Rinse and dry the ribs with paper towels. Remove the membrane from the back side by sliding a butter knife under the membrane about 3 bones in, and using a paper towel to peel it back.
Evenly season both sides with Kosher salt (see note) and dry rub.
Wrap and tightly seal the rib racks in aluminum foil and place on a baking sheet.
Bake the Ribs
Place in the oven on the middle rack and bake for 2 hours. Check the tenderness of the ribs, and continue to bake if they need more time.
Remove from the oven and remove from the foil but leave on the baking sheet. Rest on the counter for 10 to 15 minutes.
To Finish
Turn the oven to broil.
Baste BBQ sauce generously on both sides of the ribs.
Place the ribs under the broiler for 2 to 5 minutes to caramelize the sauce a little and add some color. Watch carefully so they don't burn.

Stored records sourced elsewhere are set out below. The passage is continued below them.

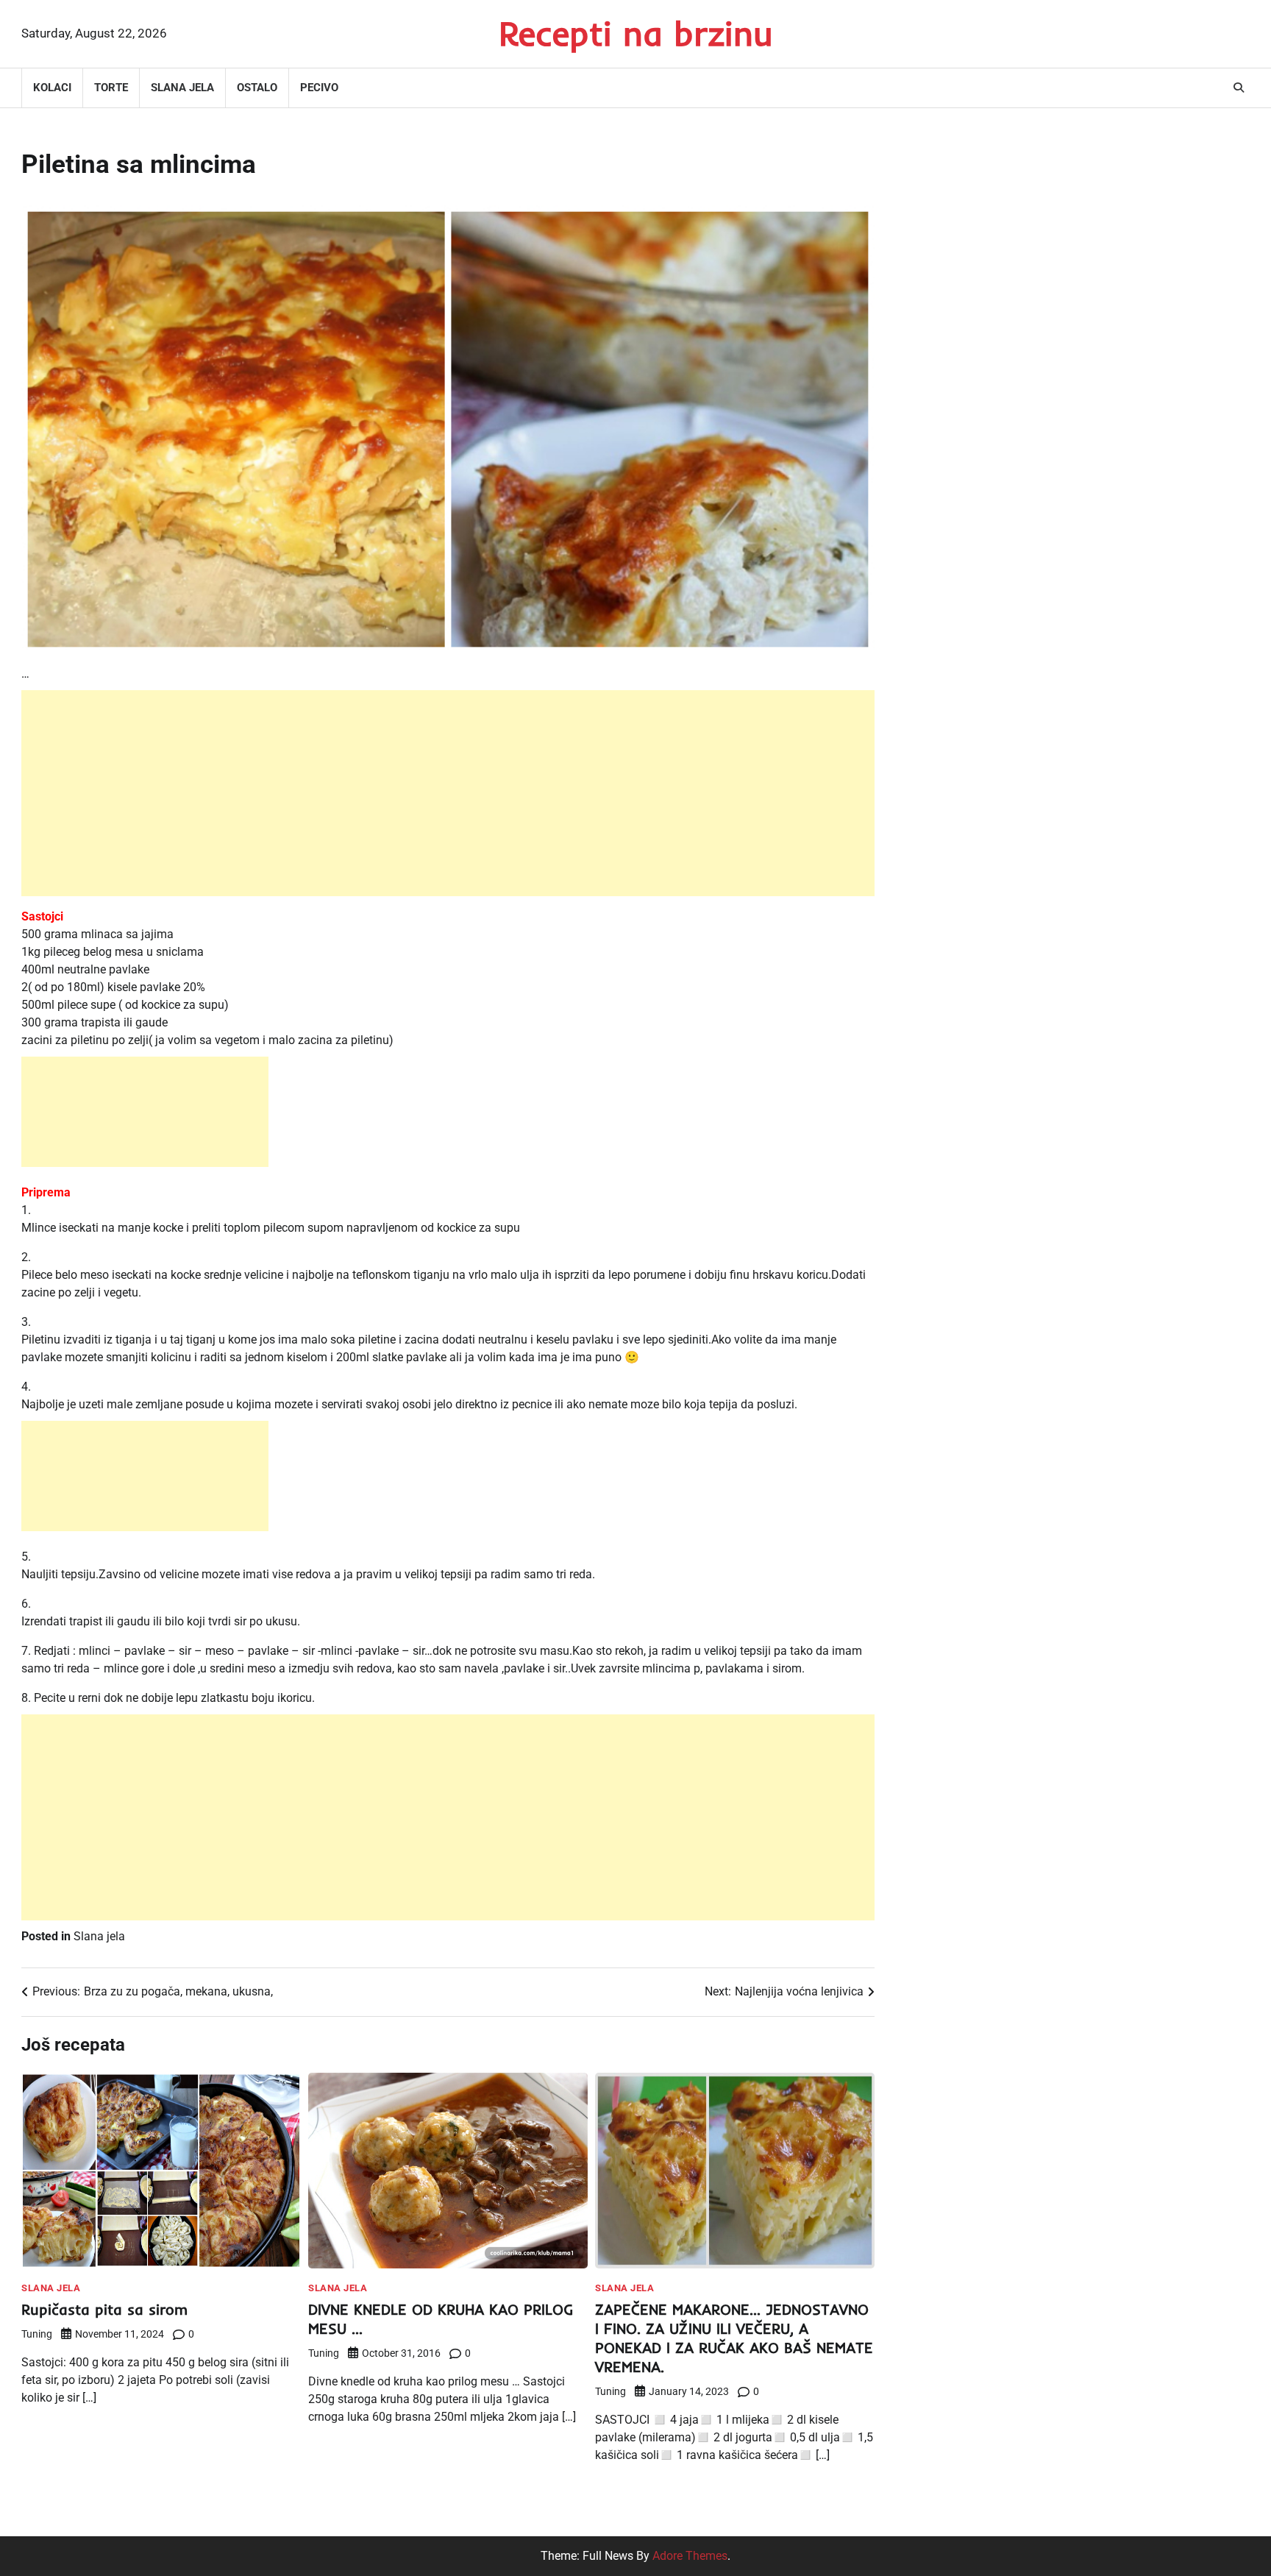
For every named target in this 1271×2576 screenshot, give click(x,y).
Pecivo (319, 87)
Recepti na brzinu (636, 33)
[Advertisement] (448, 793)
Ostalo (257, 87)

As soon as the ribs are out of the oven, brush on a little more BBQ sauce while they are piping hot.
Rest for 10 minutes before slicing and serving. Enjoy!
Notes
This recipe can be scaled up for multiple racks of ribs. It is best to wrap them separately.

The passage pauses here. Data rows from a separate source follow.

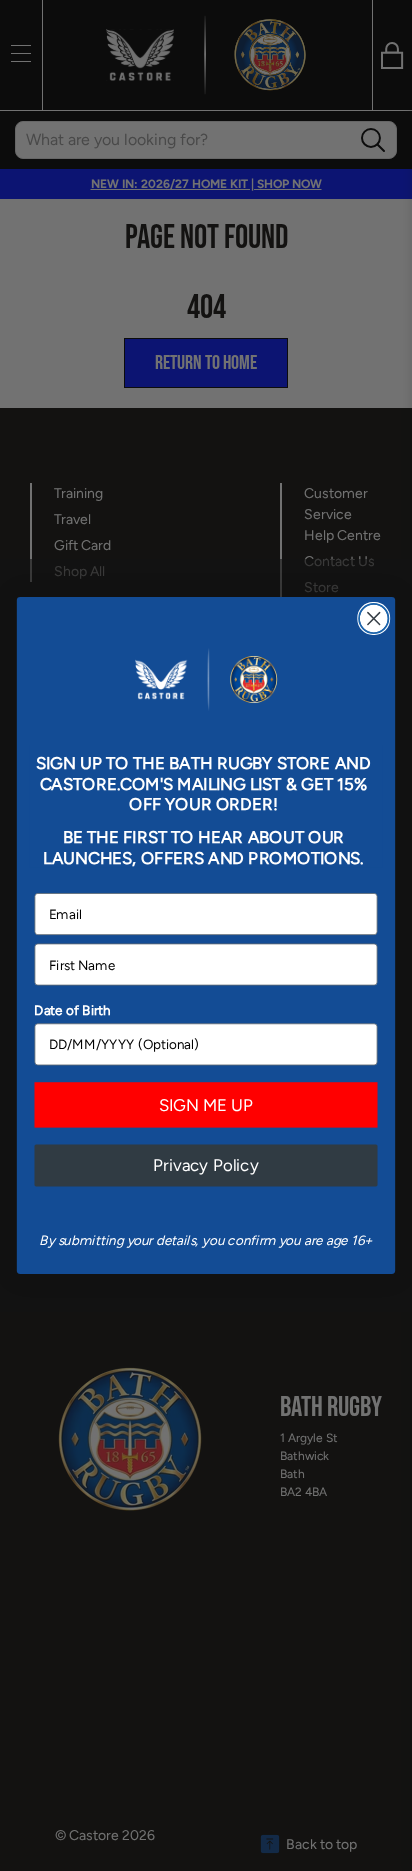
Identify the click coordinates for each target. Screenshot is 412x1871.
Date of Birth (72, 1010)
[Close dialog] (373, 618)
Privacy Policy (206, 1165)
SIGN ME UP (206, 1105)
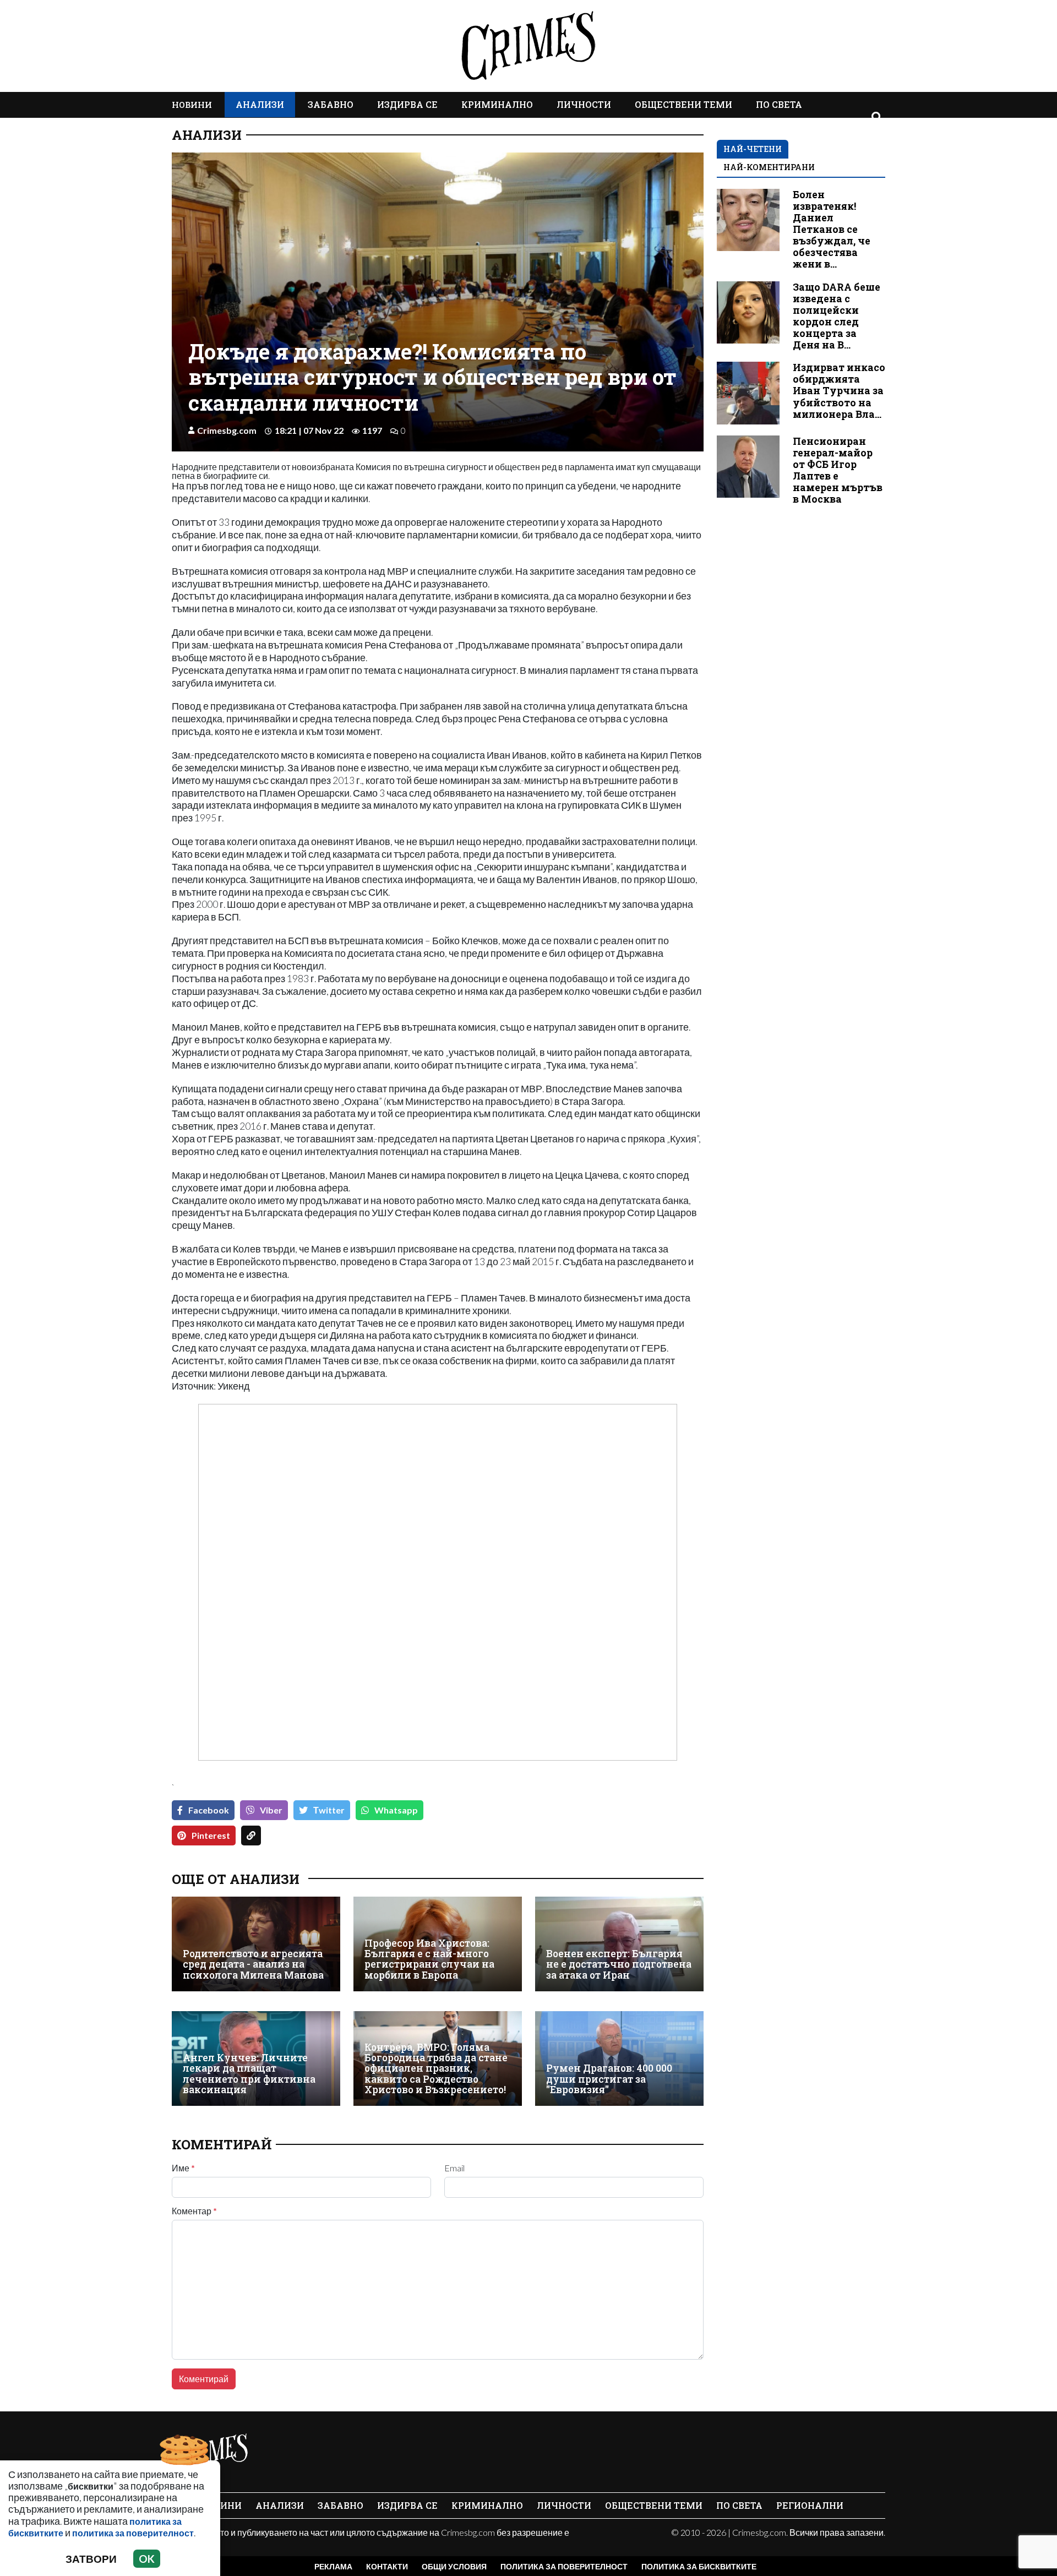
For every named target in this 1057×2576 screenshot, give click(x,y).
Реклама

Either baby back or St. Louis-style spare ribs can be used. Spare ribs are slightly larger and can take 30 minutes to 1 hour longer to cook.
Season the ribs a few hours before baking if possible to allow the salt to fully penetrate.
Use 1/2 teaspoon of Diamond kosher salt per pound of ribs.
Dry rub: If your rub already has salt, then skip adding additional salt.